There is also an increasing trend of ransomware groups relying on media outlets to amplify their claims, which echoes techniques used in state-sponsored Russian information operations. Several RaaS groups have conducted public interviews, which serve multiple purposes: advertising the RaaS product to potential affiliates; and increasing awareness of the RaaS group beyond the criminal community, which may further encourage victims to pay the ransom. The interviews themselves often have limited value from a defensive standpoint, but for RaaS groups, they are essentially free publicity.
Joker’s final punchline
On 15 February 2021, Joker’s Stash, one of the largest carding sites officially shut down. Unlike other carding sites, this was a voluntary decision made by the Joker’s Stash administrators, rather than the result of law enforcement takedown operation.
Despite being well-established as a reliable source for stolen card details, Joker’s Stash experienced significant reputational damage throughout 2020. This was in large part due to a decline in the rate of valid cards per breach being sold on the site. Moreover, in December 2020, multiple Joker’s Stash domains were seized by law enforcement. It is likely that these factors contributed to the Joker’s Stash administrator’s decision to shut down.
In the wake of Joker’s Stash shutting down, other carding sites have attempted to fill the void. Unlike the current situation with WhiteHouse market, Joker’s Stash was merely one of many well-established carding sites. Therefore, it is likely that most Joker’s Stash customers have switched over to one of the more reputable carding sites, rather than to one of the plethora of relatively unreliable carding sites.

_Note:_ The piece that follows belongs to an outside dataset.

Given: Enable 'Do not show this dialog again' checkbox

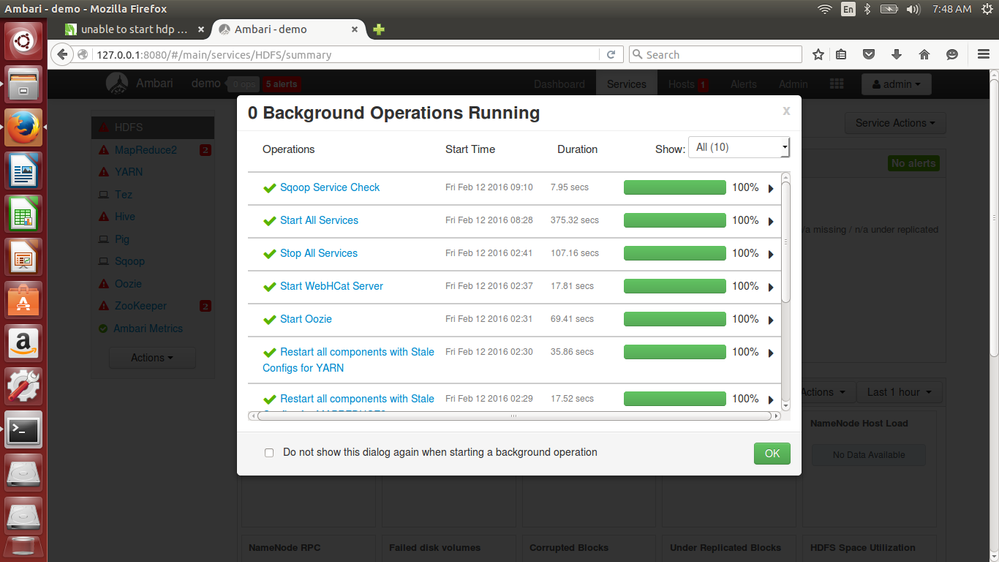Looking at the screenshot, I should (x=269, y=453).
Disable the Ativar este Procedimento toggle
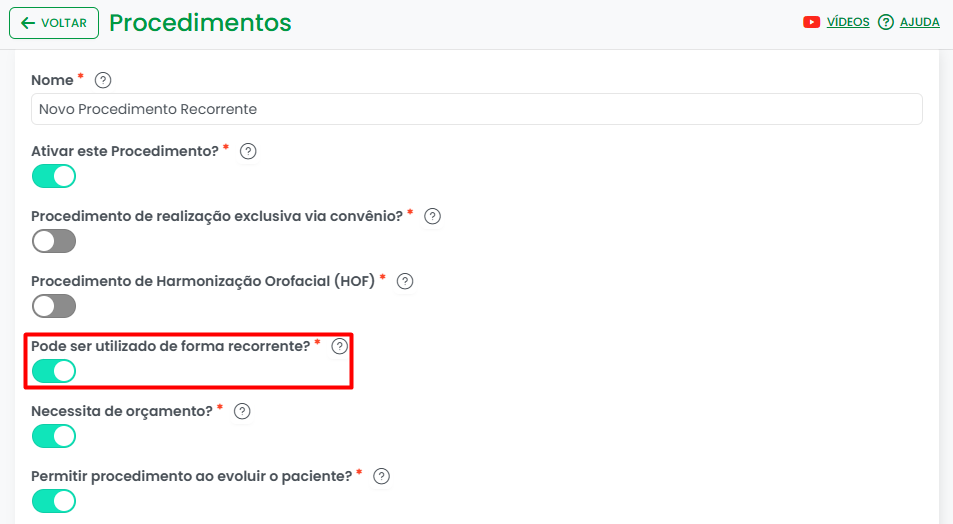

Barring an exit scam or law enforcement takedown, WhiteHouse is likely to continue to dominate the darknet market landscape for the foreseeable future. However, once a darknet market reaches a certain size, there is a target on its back. Darknet market staff understand this inherent risk, which is why so many chose to exit scam and rather than continue operating. For now, WhiteHouse remains the dominant market, but this current level of relative stability will not last forever.
Likewise, ransomware groups are likely to continue playing a significant role in the threat landscape for the foreseeable future. It is also likely that these groups will continue to experiment with different ways of pressuring victims into paying the ransoms, whether that is via leaking data, conducting public interviews, contacting victim employees directly or another new technique. However, as seen with the ubiquity of data leak sites, once a particular technique is considered effective, it will become adopted rapidly by other ransomware groups.
Finally, the shutdown of Joker’s Stash will cause a dispersal of ex-customers across other rival carding sites. However, at this stage, it is difficult to assess which of these sites will benefit most. In comparison to darknet markets, there are a significant number of reputable carding sites, and so former Joker’s Stash customers are less likely to congregate around a specific site.